Como tem destacado muito bem a ministra do Desenvolvimento Social, Tereza Campello - e o repetiu ainda ontem, no lançamento do programa Brasil sem Miséria - a retirada de 28 milhões de brasileiros da pobreza absoluta e o ingresso de 36 milhões na classe média, conquistados pelo governo Lula, só foram possíveis com a adoção de "ações que aliam crescimento econômico com inclusão social".
A ministra destacou, estre estas ações "o aumento do emprego, a valorização do salário mínimo, a ampliação dos programas sociais e a expansão do crédito". Com o Programa Brasil sem Miséria (leiam o post acima), 1,7 milhão de pessoas moradoras nas cidades serão qualificadas e inseridas nas iniciativas de inclusão produtiva que garantem, por exemplo, oferta de cursos de qualificação profissional e intermediação desta mão-de-obra.
Outro foco será a qualificação de 60 mil catadores de materiais recicláveis e reutilizáveis.

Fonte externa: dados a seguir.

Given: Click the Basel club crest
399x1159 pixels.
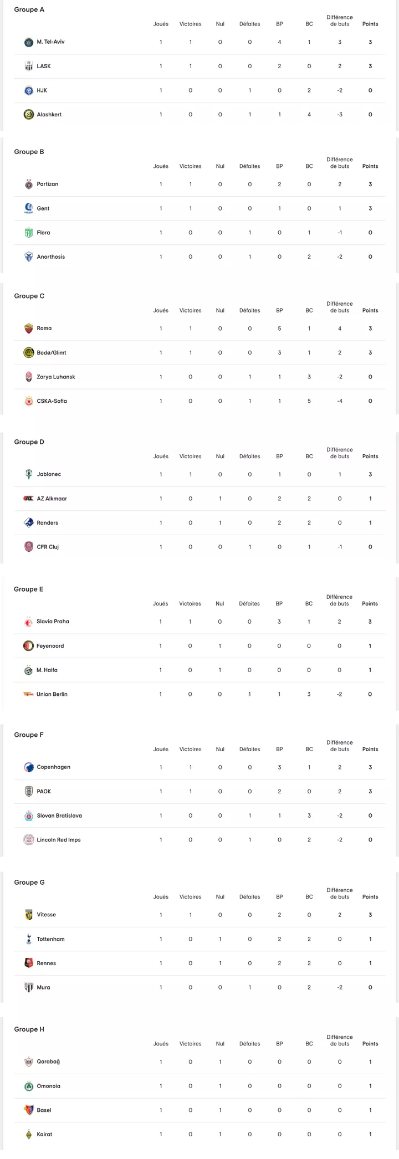Looking at the screenshot, I should pos(29,1110).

Já na zona rural, a proposta é ampliar o número de atendidos pelo Programa de Aquisição de Alimentos (PAA) dos atuais 66 mil para 255 mil até 2014.
Diversas frentes
Estão previstas, também, políticas de fomento como a destinação de R$ 2,4 mil por família por dois anos para apoiar a produção e a comercialização excedente dos alimentos. E a concessão de sementes e insumos - como adubos - para 253 mil famílias.

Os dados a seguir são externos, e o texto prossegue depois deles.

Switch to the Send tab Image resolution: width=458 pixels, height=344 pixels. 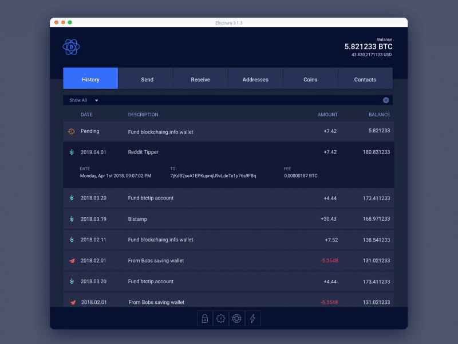click(147, 79)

Nas áreas florestais, cerca de 70 mil famílias que vivem em extrema pobreza e que preservam florestas nacionais contarão com a Bolsa Verde de R$ 300,00 por trimestre. Estão previstos, ainda, a construção de novas cisternas para obtenção de água para plantio e criação de animais e o lançamento do programa Água para Todos com foco em 600 mil famílias rurais.
Como vocês podem ver, medidas fundamentais, inovadoras e necessárias para que o Brasil sem miséria, que todos sonhamos, seja realidade.